One of the great lessons that Ravi learned from that experience was the need for rules, not only in athletics, but also in life. The game is played not to protect the rules; rather the rules are made to protect the game. This is one of the reasons why God gave mankind the Ten Commandments. Without guidelines for right and wrong, life would be total anarchy and chaos. We need boundaries and, in His wisdom, God created a top ten list not only to introduce limitations but to maximize the enjoyment of life. 

Think about it like this—what would our roadways be like without stop signs or traffic lights? What if every carpenter and engineer used a different set of measurements? What’s fascinating is that our society wants to oust the Ten Commandments as outdated relics of religion and make up their own code of ethics. Yet, like guardrails along a twisty mountain road, the Ten Commandments are there to protect life. I was always told you should know why a fence is put up in the first place before you decide to take it down. 
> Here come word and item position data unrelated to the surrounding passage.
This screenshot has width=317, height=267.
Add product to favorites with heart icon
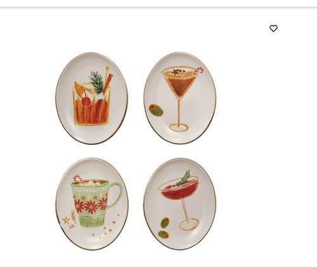[273, 28]
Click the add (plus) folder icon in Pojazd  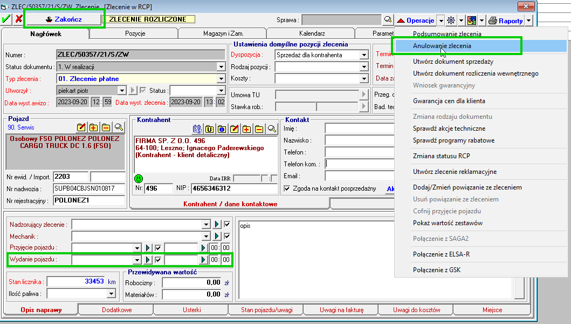(93, 127)
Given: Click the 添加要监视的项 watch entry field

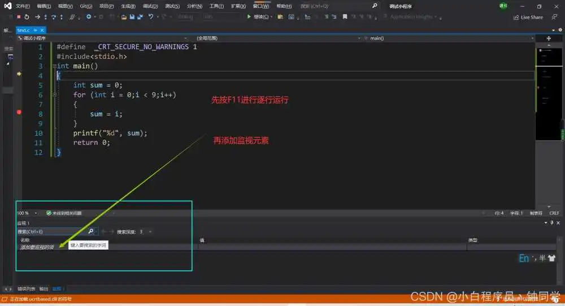Looking at the screenshot, I should click(37, 247).
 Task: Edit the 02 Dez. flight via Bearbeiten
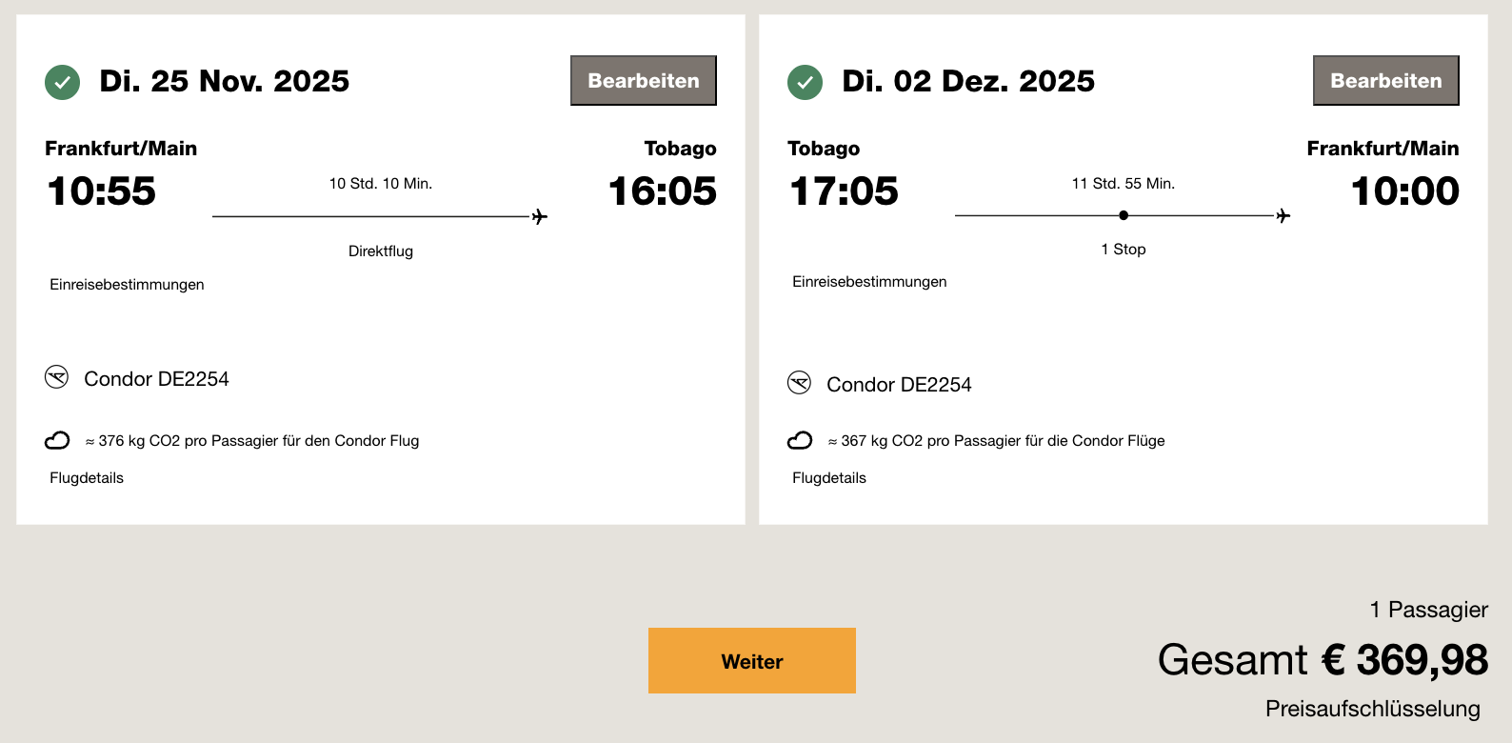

The world wants to tear down the Decalogue, to free themselves from accountability. However, in adopting moral relativism they are undermining the foundation upon which a nation stands. Founding Father James Madison knew this. That's why he said, "We have staked the whole future of American civilization not on the power of government, far from it. We have staked the future of all of our political institutions upon the capacity of each and all of us to govern ourselves according to the Ten Commandments of God.”2  

Contrary to what secular man says, the Ten Commandments are not a burden, but a blessing. In one of his sermons, British preacher Charles Spurgeon said, “The law of the Ten Commandments is a gift of great kindness to the sons of men, for it tells us the wisest and the happiest way of living. It forbids us nothing but what would be to our injury and it withholds from us nothing which would be a real pleasure to us. God does not make laws denying us anything that would really be for our good. We ought to see the love of God in the gift of the law.”3 

Next time you hear someone bad-mouthing God’s moral law, remind them they are Ten Commandments and not the "Ten Suggestions." They are woven into the fabric of the universe, just as the laws of physics. If you break God’s laws, they will end up breaking you!   

1. Ravi Zacharias, Recapture the Wonder (Nashville, TN: Integrity, 2003), 32-35.

2. James Madison quoted by William Joseph Federer, America's God and Country: Encyclopedia of Quotations (St Louis, MO: Amerisearch, 2000), 441.